Figure 4.

Different disease courses and patterns of disability accrual in AQP4-IgG-positive neuromyelitis optica spectrum disorder (AQP4+NMOSD), MOG-IgG-associated disease (MOGAD), and multiple sclerosis (MS). Red bars = disease relapses; green bars = first clinical attack; darker blue area in the bottom half of each diagram = accumulated disability. In patients with AQP4+NMOSD (A) disease relapses are almost always clinically manifested with severe disability and often incomplete recovery between attacks. Disability accumulates in a stepwise fashion. In patients with MOGAD (B) disease attacks are similarly severe to those observed in NMOSD but post-attack recovery is generally complete or nearly complete. Long-term outcomes in MOGAD are often favorable with less disability accumulation (B).

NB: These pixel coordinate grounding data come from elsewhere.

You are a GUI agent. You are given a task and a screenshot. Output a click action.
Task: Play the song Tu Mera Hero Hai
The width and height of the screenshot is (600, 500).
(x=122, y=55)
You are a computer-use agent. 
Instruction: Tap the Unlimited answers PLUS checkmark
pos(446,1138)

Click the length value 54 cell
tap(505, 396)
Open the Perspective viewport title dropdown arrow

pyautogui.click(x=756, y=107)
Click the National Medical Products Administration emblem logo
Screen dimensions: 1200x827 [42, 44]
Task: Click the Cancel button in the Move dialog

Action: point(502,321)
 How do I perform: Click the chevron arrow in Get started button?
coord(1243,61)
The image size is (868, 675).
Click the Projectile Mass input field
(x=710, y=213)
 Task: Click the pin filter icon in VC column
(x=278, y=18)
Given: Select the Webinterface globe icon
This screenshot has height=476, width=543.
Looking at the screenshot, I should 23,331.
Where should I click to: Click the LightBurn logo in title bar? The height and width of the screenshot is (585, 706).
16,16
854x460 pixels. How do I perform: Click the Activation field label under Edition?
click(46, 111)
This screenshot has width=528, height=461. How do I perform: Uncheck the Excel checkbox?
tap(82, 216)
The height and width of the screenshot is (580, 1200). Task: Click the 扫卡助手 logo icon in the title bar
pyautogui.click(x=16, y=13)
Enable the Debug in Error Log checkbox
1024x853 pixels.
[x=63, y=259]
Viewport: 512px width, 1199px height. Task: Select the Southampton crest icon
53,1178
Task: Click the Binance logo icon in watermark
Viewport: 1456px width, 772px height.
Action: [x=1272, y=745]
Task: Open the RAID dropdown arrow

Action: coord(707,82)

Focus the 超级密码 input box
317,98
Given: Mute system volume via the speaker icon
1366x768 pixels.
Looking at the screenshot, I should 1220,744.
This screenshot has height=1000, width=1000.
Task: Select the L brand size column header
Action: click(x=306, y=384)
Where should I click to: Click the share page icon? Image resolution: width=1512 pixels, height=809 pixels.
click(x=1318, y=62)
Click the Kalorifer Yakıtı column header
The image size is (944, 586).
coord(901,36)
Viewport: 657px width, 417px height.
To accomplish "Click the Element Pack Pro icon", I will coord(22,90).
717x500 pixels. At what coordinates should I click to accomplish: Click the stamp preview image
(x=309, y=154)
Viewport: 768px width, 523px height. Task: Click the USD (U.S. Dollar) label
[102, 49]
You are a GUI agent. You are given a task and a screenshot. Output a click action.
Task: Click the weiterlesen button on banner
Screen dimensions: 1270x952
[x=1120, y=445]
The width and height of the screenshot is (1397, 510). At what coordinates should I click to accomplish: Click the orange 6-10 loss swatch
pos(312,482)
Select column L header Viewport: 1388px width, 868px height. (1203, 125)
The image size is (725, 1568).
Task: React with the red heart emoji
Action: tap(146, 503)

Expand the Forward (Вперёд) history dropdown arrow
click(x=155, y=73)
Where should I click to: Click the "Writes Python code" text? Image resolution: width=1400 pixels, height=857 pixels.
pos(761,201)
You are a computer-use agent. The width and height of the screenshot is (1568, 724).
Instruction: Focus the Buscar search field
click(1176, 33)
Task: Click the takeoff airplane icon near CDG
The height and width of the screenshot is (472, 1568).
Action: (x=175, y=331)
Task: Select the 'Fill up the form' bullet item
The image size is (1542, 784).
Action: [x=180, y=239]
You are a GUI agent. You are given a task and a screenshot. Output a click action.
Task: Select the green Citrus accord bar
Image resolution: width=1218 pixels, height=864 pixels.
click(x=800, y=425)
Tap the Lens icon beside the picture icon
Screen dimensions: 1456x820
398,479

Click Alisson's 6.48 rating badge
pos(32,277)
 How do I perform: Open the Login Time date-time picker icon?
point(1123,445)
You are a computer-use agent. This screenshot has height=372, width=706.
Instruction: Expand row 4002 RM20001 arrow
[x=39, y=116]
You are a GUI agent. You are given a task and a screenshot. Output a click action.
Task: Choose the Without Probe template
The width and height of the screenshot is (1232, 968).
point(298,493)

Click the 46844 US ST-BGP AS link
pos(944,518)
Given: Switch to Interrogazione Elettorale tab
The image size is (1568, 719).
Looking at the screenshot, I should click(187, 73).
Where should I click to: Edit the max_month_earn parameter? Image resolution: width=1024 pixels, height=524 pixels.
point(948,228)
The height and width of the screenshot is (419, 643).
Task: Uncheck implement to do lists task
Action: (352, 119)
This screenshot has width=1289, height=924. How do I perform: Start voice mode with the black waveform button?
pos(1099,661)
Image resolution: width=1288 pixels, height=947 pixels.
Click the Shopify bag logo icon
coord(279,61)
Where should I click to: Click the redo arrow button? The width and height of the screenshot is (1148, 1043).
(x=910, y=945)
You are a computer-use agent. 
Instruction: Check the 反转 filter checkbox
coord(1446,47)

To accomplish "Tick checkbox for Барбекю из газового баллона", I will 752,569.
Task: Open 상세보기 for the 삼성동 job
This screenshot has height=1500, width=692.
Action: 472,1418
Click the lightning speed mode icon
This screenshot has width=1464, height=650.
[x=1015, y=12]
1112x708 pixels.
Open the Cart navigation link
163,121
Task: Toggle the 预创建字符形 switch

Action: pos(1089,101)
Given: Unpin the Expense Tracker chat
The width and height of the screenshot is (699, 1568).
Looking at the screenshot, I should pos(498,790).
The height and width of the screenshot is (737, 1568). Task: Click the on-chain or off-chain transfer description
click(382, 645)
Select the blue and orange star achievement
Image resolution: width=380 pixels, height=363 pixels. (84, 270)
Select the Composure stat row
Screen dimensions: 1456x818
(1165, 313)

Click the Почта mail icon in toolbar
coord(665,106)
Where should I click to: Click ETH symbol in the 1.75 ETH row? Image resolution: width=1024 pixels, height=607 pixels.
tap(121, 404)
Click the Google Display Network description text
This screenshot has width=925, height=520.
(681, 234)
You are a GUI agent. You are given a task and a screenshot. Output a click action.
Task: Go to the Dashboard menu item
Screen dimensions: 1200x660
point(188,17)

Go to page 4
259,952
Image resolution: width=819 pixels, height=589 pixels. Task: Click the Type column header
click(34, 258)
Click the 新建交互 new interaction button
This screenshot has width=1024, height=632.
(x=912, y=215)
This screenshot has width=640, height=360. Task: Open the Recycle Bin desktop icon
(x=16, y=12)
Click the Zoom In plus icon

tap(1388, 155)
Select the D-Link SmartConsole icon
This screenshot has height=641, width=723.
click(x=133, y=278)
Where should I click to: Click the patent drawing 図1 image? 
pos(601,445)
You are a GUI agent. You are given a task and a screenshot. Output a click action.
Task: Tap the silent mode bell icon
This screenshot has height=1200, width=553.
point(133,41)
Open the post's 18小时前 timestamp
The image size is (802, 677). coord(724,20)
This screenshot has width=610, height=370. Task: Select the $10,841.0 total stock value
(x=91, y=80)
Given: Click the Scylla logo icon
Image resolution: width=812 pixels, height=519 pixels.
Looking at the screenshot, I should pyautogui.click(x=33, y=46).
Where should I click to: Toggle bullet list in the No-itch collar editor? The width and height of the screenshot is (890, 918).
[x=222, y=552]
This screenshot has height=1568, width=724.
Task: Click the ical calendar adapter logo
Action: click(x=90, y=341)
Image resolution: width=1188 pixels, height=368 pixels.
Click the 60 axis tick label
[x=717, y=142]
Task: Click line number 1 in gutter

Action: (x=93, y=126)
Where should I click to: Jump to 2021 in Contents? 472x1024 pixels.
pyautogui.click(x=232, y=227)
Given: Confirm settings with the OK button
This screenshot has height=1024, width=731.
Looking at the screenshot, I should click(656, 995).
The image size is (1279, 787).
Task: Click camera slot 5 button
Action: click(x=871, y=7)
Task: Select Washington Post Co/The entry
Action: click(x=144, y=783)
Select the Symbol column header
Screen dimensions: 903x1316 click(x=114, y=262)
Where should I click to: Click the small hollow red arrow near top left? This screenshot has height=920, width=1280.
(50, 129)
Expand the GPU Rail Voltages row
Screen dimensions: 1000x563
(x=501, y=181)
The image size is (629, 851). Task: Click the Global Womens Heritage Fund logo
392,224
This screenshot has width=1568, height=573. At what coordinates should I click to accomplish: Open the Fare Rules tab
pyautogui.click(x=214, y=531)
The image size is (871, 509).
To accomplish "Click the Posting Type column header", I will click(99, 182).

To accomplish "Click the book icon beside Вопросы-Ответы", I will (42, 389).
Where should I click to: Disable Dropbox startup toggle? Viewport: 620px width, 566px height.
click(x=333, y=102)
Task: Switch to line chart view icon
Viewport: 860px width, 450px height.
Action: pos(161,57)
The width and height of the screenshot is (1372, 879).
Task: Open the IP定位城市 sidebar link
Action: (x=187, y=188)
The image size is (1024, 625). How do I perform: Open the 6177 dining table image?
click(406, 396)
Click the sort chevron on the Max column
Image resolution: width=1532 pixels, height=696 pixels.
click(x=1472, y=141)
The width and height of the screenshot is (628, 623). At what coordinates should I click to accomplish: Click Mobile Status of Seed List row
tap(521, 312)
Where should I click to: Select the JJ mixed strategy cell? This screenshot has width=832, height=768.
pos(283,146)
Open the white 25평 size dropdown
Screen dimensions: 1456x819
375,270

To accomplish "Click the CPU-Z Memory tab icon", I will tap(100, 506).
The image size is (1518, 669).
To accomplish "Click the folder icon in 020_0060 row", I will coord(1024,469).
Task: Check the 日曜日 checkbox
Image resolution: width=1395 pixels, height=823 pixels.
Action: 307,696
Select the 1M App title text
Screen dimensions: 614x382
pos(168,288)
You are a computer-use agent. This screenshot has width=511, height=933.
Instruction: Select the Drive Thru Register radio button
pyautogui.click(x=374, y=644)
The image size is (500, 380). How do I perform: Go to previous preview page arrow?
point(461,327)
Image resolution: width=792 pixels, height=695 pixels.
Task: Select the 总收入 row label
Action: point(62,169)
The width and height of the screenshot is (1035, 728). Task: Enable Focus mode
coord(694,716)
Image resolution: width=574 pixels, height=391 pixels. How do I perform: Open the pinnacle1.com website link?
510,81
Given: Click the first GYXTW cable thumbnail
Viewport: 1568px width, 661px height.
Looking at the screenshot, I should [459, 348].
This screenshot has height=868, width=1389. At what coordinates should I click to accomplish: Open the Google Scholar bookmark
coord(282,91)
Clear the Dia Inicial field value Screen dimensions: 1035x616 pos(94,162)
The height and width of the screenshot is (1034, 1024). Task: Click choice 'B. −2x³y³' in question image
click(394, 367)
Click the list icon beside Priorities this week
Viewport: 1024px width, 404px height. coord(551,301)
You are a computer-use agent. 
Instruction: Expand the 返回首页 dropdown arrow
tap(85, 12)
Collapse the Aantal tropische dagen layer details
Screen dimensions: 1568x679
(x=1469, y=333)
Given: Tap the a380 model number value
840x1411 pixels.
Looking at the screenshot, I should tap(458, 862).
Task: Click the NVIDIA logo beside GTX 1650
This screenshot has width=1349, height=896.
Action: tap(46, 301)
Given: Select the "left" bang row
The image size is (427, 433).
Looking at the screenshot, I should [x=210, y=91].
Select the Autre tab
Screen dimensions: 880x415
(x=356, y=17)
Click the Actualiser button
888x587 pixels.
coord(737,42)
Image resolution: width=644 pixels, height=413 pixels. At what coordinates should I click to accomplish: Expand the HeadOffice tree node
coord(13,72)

Lastly, in patients with MS (C) disease relapses are typically of mild-moderate severity and often do not cross the threshold for clinical detectability. For this reason, the first clinical attack often occurs in patients with MRI evidence of prior asymptomatic lesions. When these lesions are detected incidentally during the diagnostic workup for other disorders (e.g., headache), before the presenting MS attack, a radiologically isolated syndrome (RIS) can be diagnosed. When clinically manifested, MS attacks tend to result in complete or nearly complete clinical recovery in most cases (relapsing-remitting MS); while progressive disability accumulation can be seen in a minority of cases either from disease onset (primary progressive MS) or after an initially relapsing-remitting course (secondary progressive MS). Progressive disability generally occurs in the form of progressive motor impairment in MS, which often coincides with the development of focally atrophic lesions in the spinal cord lateral columns.